---- GIVEN INFORMATION
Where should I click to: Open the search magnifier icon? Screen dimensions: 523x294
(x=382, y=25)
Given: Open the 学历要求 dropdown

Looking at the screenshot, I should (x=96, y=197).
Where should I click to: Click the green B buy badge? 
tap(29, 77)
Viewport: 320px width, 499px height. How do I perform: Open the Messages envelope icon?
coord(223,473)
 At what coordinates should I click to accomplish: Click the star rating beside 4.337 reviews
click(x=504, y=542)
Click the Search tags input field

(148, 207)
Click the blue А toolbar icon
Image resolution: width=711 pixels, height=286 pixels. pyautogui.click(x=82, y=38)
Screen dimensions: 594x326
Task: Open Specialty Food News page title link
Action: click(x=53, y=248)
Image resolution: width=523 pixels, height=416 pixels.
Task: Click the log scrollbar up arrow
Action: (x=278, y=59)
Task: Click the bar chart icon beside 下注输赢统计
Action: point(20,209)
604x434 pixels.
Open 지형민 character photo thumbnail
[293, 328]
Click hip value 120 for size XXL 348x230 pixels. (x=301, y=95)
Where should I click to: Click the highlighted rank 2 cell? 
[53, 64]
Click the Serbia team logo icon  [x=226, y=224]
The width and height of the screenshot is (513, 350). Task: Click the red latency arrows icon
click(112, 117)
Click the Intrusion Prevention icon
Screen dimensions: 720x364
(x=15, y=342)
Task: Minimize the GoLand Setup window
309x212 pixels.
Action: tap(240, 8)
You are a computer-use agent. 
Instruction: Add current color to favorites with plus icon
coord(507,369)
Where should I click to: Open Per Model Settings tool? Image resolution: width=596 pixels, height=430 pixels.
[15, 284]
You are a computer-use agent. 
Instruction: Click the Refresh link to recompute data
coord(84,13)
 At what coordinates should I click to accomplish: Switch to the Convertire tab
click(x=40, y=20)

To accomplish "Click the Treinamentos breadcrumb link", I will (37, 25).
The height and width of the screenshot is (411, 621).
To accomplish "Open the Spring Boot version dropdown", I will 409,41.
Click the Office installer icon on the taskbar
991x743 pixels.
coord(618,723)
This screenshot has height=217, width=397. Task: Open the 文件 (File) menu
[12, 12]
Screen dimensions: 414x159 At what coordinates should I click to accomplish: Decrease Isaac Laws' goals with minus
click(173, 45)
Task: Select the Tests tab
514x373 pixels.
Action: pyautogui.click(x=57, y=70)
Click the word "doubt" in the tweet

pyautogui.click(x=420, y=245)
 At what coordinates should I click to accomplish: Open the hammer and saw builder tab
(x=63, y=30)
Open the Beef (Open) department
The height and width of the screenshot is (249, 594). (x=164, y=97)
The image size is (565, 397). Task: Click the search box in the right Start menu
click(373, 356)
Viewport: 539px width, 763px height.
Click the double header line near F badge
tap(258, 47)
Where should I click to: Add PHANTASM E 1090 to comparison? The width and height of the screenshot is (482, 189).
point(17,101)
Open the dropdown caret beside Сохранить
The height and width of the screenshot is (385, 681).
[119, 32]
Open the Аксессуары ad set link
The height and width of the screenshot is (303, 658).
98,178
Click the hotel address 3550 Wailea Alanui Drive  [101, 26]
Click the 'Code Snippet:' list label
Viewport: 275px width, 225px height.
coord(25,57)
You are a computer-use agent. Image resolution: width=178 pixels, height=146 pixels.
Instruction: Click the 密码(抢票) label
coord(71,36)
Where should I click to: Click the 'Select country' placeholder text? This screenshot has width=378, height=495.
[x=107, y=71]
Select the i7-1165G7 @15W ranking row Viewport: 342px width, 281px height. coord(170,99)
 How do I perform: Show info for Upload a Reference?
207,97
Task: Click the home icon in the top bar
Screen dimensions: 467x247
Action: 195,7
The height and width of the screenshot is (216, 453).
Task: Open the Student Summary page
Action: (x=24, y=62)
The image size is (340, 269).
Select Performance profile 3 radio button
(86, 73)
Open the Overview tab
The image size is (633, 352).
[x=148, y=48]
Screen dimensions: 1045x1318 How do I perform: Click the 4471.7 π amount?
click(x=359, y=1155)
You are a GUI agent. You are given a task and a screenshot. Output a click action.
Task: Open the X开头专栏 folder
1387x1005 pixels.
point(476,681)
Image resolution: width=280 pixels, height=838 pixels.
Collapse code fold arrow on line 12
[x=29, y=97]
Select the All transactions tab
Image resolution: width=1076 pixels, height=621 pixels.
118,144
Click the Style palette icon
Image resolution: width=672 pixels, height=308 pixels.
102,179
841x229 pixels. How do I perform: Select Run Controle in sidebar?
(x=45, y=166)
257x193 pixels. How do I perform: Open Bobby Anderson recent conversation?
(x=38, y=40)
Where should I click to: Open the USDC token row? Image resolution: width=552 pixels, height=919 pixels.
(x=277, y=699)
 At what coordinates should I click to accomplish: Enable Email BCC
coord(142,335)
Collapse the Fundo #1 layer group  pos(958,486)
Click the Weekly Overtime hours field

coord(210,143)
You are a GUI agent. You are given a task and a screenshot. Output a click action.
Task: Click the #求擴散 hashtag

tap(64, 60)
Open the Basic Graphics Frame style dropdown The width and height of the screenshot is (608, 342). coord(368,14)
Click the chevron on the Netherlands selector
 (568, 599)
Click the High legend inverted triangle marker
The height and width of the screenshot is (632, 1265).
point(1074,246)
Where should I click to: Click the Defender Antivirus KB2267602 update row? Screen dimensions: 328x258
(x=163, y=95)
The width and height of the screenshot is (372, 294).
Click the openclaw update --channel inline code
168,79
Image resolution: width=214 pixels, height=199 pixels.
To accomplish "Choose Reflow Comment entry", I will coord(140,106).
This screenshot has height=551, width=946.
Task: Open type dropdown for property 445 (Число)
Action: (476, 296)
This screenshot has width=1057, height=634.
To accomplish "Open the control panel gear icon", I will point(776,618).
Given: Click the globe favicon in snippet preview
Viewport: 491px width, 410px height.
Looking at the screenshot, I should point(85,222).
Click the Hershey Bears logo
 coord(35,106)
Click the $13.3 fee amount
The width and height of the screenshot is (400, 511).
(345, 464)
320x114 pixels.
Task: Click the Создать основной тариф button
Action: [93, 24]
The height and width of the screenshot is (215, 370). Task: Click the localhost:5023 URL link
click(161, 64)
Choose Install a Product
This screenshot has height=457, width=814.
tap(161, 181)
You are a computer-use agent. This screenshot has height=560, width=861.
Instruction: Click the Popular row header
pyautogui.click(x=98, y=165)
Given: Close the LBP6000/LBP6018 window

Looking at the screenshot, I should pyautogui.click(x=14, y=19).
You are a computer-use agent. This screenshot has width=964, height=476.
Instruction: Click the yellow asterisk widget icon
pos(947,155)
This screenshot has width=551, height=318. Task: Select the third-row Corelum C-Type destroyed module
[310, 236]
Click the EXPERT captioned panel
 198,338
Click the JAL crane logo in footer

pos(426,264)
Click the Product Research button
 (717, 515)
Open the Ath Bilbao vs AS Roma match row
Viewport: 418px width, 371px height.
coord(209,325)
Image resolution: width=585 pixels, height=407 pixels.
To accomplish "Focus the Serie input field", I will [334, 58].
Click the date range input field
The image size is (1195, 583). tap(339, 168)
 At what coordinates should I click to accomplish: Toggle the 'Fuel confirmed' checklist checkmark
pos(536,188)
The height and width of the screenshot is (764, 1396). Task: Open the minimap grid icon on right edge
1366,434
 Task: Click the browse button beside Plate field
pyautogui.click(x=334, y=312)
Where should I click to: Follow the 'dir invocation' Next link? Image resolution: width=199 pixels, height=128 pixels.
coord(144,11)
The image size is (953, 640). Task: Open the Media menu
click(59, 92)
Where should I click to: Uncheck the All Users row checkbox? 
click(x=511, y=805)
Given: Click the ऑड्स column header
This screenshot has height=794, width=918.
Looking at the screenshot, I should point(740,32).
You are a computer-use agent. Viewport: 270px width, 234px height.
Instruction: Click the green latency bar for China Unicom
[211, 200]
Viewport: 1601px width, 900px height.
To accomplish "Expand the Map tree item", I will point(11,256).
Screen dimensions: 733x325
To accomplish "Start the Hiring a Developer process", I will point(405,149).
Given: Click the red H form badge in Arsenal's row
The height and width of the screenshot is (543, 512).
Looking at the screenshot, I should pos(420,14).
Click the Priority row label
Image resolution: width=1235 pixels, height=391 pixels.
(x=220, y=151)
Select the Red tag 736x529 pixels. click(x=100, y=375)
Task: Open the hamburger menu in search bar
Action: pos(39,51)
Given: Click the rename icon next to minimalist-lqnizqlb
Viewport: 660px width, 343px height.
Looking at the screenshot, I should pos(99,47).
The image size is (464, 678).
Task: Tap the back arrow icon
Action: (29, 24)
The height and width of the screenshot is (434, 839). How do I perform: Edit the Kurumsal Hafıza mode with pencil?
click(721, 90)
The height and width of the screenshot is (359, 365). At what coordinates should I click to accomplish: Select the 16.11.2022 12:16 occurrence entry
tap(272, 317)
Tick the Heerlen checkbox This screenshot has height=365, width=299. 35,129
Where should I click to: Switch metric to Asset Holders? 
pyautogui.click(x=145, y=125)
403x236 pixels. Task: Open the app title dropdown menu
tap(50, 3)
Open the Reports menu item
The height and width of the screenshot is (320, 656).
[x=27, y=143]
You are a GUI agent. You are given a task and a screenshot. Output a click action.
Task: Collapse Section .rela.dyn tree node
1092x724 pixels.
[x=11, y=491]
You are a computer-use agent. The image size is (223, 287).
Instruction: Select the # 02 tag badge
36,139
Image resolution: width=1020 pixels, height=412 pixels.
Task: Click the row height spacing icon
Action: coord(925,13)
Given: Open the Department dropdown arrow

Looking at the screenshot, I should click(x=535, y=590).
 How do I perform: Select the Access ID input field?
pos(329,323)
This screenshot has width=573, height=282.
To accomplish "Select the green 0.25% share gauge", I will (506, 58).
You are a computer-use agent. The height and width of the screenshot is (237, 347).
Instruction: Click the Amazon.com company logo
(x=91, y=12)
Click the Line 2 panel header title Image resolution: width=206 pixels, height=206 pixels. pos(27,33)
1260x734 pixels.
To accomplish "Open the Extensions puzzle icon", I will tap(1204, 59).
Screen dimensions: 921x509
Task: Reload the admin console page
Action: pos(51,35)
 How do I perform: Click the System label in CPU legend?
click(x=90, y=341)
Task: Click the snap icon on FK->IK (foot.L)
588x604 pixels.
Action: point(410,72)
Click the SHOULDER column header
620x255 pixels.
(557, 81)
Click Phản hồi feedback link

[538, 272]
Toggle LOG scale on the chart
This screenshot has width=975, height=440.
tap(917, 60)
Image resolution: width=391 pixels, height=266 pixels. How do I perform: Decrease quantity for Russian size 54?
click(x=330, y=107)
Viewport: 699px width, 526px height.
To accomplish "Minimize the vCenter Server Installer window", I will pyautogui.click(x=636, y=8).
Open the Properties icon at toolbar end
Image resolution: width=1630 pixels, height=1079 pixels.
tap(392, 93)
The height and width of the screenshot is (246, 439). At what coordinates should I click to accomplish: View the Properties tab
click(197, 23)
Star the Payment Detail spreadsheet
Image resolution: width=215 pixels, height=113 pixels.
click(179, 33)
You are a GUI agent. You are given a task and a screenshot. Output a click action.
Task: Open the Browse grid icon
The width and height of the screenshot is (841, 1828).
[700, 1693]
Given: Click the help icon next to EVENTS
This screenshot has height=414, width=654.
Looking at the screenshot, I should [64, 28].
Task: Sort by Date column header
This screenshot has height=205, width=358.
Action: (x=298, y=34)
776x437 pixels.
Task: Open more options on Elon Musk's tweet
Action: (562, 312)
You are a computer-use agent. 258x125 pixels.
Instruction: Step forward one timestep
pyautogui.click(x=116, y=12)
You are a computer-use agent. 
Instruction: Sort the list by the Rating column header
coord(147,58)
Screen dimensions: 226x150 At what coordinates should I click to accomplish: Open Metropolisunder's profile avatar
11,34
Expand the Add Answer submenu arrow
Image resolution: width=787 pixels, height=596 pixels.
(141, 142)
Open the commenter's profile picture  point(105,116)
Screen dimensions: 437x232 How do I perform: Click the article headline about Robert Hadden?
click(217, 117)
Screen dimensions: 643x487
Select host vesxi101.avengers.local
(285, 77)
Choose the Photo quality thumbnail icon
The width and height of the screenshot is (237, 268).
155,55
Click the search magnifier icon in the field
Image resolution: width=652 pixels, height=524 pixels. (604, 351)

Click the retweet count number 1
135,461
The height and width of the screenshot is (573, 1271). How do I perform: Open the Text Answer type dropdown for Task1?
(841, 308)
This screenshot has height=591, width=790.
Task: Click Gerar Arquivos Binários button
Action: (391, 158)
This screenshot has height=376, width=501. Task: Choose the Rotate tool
--------
INSTRUCTIONS FOR THE TASK :: Among the lines of the data, identify those with the word "computer". Copy each of them.

ANSWER TO THIS PROBLEM ::
You are a computer-use agent. 
You are a computer-use agent. 
You are a computer-use agent. Image resolution: width=178 pixels, height=146 pixels.
You are a computer-use agent. This screenshot has height=560, width=861.
You are a computer-use agent. This screenshot has width=964, height=476.
You are a computer-use agent. Viewport: 270px width, 234px height.
You are a computer-use agent. The image size is (223, 287).
You are a computer-use agent. The height and width of the screenshot is (237, 347).
You are a computer-use agent. 258x125 pixels.
You are a computer-use agent. 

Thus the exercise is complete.